*** DATASET EXCERPTS ***
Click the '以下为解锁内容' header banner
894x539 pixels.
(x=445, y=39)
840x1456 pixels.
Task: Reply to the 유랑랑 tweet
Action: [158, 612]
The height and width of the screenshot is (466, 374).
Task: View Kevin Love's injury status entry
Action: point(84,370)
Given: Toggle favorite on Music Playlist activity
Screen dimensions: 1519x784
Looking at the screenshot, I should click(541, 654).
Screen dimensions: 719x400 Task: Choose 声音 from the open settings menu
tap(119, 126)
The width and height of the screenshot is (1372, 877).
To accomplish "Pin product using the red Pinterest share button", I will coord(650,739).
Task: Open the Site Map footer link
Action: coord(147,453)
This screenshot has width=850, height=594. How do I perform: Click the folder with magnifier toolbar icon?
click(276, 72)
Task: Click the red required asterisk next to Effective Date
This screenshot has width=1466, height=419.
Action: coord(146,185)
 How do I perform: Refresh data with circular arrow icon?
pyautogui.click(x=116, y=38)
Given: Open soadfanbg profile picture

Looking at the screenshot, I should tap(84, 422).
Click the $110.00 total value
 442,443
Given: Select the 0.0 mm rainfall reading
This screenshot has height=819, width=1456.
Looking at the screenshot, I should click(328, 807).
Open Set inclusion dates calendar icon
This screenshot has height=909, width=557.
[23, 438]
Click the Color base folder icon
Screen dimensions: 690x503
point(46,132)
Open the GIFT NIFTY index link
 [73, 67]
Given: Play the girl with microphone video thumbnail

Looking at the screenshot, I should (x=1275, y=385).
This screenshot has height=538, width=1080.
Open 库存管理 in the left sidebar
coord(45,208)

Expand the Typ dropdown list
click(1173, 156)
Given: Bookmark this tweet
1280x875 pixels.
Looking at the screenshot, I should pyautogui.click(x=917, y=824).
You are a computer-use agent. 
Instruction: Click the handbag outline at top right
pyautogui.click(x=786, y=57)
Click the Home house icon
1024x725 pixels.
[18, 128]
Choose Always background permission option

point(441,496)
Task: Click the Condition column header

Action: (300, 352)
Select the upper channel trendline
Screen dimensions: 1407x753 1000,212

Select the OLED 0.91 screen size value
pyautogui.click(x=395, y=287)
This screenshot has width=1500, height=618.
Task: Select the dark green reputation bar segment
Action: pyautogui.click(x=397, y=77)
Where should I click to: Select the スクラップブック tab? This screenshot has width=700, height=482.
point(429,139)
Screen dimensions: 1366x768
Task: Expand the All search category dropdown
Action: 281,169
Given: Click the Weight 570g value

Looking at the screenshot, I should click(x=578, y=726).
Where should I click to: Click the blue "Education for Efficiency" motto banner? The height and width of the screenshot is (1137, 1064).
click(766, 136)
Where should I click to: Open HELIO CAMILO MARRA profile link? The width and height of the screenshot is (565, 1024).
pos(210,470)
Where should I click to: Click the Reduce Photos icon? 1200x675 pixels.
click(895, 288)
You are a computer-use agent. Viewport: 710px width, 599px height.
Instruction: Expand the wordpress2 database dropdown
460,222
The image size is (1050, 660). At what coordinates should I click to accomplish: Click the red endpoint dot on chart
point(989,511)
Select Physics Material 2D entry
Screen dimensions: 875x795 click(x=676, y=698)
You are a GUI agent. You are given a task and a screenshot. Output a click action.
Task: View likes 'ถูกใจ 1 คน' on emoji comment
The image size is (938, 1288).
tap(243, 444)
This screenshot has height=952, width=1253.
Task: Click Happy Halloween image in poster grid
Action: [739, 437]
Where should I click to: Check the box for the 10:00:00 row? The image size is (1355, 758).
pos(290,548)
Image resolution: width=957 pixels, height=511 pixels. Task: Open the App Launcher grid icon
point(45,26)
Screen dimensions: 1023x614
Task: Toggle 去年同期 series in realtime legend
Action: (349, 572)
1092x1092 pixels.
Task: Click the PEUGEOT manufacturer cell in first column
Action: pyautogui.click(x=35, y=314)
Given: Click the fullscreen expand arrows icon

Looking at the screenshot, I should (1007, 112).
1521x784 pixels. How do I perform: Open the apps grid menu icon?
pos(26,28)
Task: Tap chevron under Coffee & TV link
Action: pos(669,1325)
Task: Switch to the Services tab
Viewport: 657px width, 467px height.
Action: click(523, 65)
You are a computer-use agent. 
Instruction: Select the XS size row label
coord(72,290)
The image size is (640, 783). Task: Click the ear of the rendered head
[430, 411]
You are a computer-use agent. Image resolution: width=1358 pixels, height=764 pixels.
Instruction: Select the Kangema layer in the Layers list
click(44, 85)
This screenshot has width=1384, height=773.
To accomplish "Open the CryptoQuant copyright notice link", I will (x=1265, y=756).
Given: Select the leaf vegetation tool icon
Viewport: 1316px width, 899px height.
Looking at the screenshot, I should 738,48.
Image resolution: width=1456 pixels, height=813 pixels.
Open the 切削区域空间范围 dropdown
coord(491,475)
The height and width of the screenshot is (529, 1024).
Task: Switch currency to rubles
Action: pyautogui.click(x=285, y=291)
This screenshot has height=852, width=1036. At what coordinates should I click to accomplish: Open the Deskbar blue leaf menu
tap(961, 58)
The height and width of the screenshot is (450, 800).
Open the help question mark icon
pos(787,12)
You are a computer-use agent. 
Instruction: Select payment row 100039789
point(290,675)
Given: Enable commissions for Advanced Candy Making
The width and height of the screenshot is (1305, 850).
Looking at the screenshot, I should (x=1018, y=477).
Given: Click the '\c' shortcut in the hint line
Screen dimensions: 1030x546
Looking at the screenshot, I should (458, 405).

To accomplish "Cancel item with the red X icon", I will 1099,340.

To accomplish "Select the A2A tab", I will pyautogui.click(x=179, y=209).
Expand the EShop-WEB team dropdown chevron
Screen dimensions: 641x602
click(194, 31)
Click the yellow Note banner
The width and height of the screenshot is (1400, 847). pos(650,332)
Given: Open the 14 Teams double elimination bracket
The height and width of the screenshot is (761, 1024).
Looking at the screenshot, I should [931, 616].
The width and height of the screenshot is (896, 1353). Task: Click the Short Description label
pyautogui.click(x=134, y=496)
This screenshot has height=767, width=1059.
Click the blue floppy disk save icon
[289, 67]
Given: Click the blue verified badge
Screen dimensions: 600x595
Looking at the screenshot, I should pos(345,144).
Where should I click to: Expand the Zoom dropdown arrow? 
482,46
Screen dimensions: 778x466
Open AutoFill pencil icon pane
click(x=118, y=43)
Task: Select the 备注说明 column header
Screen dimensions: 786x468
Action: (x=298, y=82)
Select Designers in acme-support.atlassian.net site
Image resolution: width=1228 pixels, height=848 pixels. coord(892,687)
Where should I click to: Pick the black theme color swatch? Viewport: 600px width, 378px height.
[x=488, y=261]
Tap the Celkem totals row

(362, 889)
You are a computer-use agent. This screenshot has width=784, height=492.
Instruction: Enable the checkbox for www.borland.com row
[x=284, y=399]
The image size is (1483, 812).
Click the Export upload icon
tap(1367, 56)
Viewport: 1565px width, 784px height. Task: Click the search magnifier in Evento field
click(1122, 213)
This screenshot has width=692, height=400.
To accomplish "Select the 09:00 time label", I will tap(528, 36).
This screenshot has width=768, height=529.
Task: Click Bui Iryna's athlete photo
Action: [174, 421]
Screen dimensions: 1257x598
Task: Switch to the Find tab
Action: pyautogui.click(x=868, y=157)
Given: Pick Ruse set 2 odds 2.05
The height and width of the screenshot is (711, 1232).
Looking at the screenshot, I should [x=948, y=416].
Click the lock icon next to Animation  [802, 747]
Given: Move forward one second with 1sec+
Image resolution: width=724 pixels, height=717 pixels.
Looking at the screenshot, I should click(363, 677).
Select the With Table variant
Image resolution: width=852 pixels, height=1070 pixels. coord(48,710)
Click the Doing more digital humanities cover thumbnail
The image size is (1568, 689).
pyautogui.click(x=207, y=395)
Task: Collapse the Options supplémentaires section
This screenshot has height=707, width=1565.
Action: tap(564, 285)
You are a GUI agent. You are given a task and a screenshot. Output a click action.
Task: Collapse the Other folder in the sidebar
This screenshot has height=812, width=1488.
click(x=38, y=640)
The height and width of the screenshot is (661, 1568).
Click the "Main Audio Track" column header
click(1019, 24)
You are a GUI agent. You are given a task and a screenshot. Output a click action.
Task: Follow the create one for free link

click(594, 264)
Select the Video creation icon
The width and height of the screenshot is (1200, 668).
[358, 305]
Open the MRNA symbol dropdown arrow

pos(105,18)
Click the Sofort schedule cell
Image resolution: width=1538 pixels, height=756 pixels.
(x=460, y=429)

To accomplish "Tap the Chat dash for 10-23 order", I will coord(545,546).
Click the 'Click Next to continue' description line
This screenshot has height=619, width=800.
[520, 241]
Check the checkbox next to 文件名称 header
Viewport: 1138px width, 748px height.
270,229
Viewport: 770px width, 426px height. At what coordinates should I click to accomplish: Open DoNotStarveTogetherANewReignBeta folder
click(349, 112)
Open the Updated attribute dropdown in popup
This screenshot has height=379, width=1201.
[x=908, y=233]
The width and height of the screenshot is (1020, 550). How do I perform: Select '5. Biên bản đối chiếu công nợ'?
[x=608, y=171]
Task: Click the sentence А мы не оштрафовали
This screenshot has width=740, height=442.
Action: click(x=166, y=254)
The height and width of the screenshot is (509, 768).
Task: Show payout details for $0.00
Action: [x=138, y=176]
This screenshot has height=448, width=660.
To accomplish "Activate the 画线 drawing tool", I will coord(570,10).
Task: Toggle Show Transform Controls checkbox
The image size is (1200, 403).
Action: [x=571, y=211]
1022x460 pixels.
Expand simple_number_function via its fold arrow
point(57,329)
*** End of DATASET EXCERPTS ***
## TASK
If a line in the entries holds the string "Collapse", copy it.

## EXERCISE RESULT
Task: Collapse the Options supplémentaires section
Task: Collapse the Other folder in the sidebar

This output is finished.